Repeat the text of every entry below word for word, leaving out the pictures.

Given records |
□ □ □

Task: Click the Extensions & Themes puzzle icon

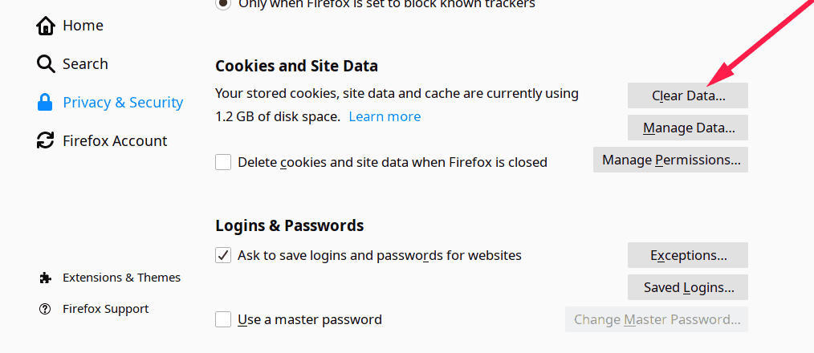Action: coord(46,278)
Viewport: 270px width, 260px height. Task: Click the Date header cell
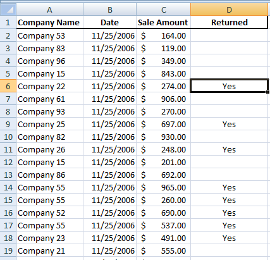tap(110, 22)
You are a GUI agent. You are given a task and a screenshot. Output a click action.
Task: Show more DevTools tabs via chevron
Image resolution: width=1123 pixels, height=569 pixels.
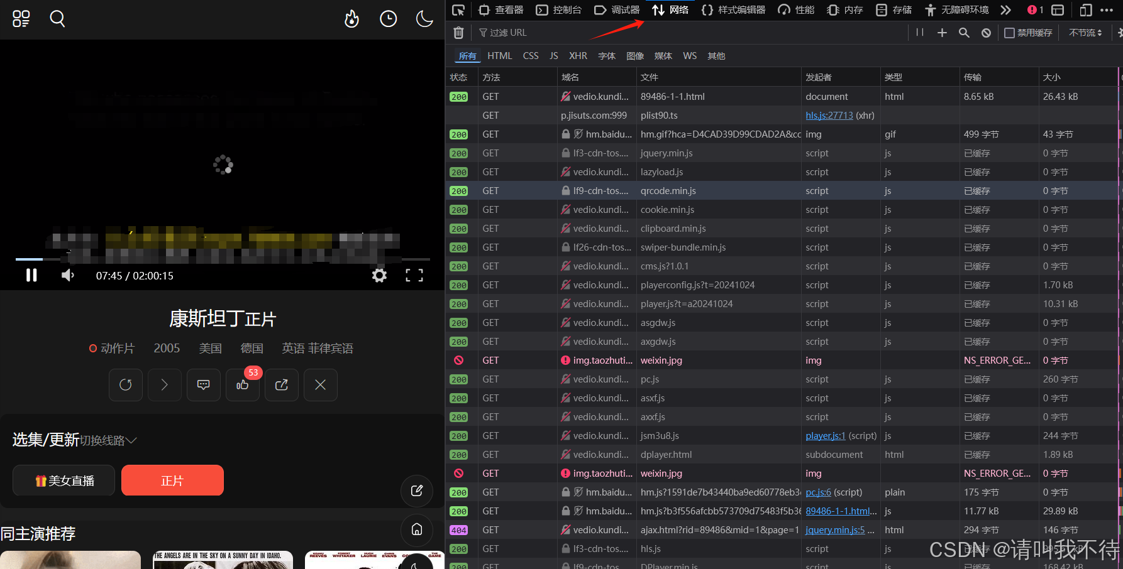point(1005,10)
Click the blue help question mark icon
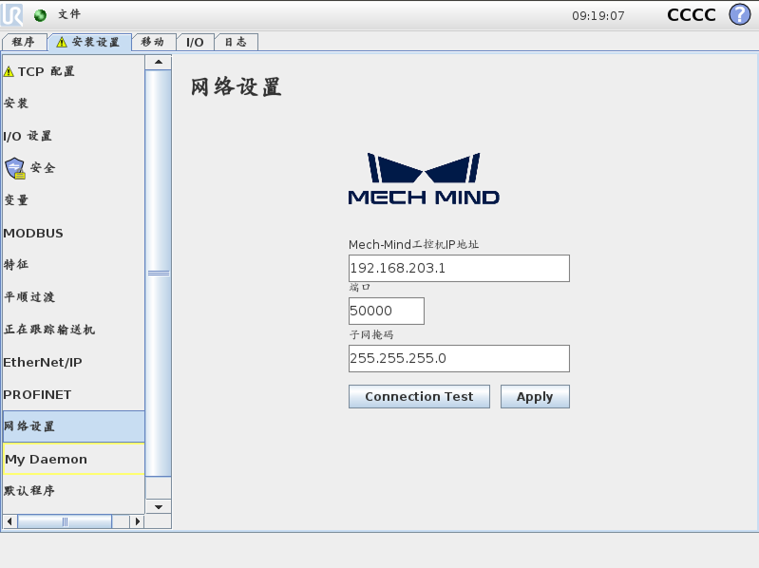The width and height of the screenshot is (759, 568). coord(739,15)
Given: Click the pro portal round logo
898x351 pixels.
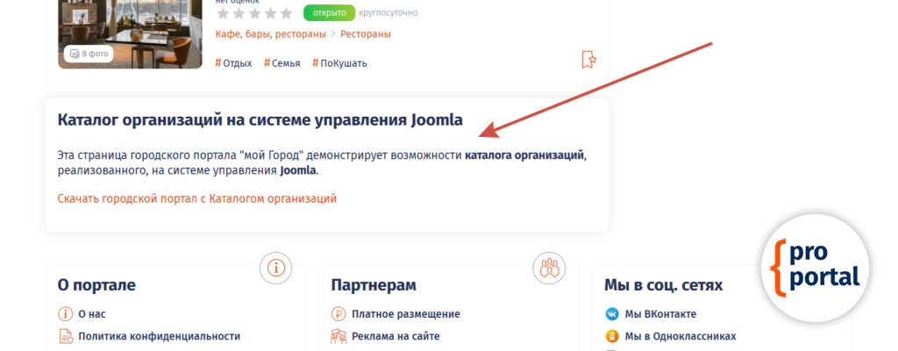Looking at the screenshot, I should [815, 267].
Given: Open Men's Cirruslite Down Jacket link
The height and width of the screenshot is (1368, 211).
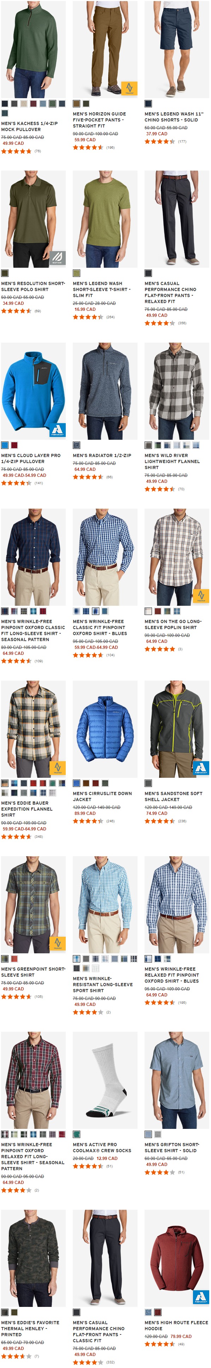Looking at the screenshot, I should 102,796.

□ □ □

Task response |
Task: Click the Extensions & Themes puzzle icon

Action: coord(46,278)
Viewport: 270px width, 260px height. Task: Click the Date header cell
tap(110, 22)
You are a GUI agent. You are given a task and a screenshot. Output a click action.
Task: Show more DevTools tabs via chevron
Image resolution: width=1123 pixels, height=569 pixels.
point(1005,10)
Click the blue help question mark icon
The width and height of the screenshot is (759, 568). coord(739,15)
Given: Click the pro portal round logo
898x351 pixels.
Looking at the screenshot, I should [815, 267].
Given: Open Men's Cirruslite Down Jacket link
The height and width of the screenshot is (1368, 211).
Looking at the screenshot, I should 102,796.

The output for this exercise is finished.